6. Mitigating Fraud and Abuse
Along with streamlining health payments, another emerging use of technology is preventing fraud and abuse. This kind of technology helps managers verify critical information—medication, a patient’s identity, financial transactions, and the on-time deployment of human resources, for instance, a fingerprint scanner checking in workers at a facility. Operating in India and Cambodia, Operation ASHA uses biometrics technology to confirm a health worker visit to a patient’s home. [photo of OpAsha] Another example is the social enterprise mPedigree. People purchasing medications in Ghana, Nigeria, Kenya, and India can text message a unique code on the product packaging to check if the drug is fake or expired.
Assessing return on investment
The WHO Bulletin article also found that despite the heightened focus around the use of text messages for health, voice and software applications are more frequently used. In addition, programs launched before recent advances in information technology are not rapidly adopting new technologies when compared to newer programs with technology built in from the start. The study also finds that about half of programs using e-health received their primary funding from donors. This heavy reliance on donor funding could jeopardize their long-term success.
As a starting point toward developing more government investments in e-health, Julian Schweitzer and Christina Synowiec—coauthors on the Bulletin piece—published an additional article this month in The Journal of Health Medicine outlining key economic and financial questions that need to be answered. Questions focus on the costs of e-health infrastructure, regulatory structures providing incentives at different levels of the health delivery system to encourage investment in and use of e-health, and ways to measure the outcomes of e-health implementation—like return on investment, of critical interest to health policy makers with limited resources.

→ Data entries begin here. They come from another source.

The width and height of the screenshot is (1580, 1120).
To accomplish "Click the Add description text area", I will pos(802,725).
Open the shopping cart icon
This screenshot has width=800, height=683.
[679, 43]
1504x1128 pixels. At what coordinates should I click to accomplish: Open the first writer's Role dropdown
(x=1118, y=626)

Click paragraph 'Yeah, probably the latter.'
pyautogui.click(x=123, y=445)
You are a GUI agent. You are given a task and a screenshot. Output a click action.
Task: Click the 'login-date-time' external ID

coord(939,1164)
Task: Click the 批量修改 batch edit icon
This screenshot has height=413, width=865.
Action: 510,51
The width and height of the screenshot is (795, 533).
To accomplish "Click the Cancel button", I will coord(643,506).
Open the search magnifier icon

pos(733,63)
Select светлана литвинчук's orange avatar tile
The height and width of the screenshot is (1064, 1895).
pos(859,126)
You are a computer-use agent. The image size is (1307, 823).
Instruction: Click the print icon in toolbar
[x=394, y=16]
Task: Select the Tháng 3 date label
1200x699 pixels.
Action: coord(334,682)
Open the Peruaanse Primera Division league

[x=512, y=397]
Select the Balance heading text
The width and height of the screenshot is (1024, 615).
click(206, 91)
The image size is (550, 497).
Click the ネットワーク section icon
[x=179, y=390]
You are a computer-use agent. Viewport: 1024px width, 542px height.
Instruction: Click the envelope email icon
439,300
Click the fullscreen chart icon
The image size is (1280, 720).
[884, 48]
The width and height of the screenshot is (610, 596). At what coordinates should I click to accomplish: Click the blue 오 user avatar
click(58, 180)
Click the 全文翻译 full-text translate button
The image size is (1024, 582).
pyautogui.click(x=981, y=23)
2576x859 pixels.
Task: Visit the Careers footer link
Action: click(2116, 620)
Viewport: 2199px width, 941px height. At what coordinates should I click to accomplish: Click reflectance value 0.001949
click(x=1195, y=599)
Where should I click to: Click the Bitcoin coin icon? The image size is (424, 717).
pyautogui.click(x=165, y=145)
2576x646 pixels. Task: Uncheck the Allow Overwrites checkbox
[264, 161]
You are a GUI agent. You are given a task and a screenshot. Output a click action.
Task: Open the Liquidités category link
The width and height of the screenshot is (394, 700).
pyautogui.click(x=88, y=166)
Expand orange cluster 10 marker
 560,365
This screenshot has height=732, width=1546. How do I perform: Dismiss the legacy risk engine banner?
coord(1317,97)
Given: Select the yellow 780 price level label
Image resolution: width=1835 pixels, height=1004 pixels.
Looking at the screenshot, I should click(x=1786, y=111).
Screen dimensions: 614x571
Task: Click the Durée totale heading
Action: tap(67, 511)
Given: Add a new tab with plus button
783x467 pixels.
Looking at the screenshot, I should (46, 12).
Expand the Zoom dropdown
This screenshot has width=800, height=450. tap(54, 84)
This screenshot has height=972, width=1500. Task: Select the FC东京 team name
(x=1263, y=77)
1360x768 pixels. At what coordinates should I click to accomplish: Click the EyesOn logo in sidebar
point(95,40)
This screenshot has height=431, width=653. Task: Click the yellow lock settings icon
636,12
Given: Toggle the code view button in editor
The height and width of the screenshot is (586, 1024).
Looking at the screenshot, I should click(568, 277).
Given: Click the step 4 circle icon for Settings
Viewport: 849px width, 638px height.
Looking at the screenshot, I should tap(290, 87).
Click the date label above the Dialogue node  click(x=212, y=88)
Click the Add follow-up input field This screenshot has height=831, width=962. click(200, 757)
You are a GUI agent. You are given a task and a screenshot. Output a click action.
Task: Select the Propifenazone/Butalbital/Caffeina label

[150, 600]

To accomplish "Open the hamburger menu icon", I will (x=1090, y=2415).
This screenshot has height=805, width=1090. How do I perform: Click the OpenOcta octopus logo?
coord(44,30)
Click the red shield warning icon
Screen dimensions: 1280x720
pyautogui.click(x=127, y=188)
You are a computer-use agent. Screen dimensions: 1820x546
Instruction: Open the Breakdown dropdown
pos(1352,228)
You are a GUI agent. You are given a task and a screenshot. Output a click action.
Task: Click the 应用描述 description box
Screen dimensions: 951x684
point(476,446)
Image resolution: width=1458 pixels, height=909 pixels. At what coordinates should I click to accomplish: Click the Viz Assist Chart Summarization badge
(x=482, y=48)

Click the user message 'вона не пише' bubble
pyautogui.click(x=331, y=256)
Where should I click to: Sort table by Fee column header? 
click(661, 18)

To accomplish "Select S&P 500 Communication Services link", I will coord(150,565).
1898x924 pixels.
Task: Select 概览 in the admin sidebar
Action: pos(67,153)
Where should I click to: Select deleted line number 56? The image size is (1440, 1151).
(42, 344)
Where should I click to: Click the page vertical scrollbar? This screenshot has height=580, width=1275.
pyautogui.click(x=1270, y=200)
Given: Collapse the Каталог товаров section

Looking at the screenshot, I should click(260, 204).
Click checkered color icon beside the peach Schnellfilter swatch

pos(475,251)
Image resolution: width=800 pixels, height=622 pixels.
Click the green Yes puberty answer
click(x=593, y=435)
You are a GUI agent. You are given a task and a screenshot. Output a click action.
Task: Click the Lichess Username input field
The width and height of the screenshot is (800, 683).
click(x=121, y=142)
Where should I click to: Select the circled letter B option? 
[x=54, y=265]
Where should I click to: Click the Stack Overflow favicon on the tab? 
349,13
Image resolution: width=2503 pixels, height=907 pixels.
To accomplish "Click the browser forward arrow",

With better information on how and why ICT is being used to improve health care in low- and middle-income countries, the next step is isolating what actually works. Only a handful of the programs surveyed for the Bulletin article reported on impact statements in any category.
Finally, working with policy makers to ask the tough questions about e-health’s return on investment, then actually scaling up these rather small projects, would be a significant step toward building an integrated, evolving health system that will stand the test of time.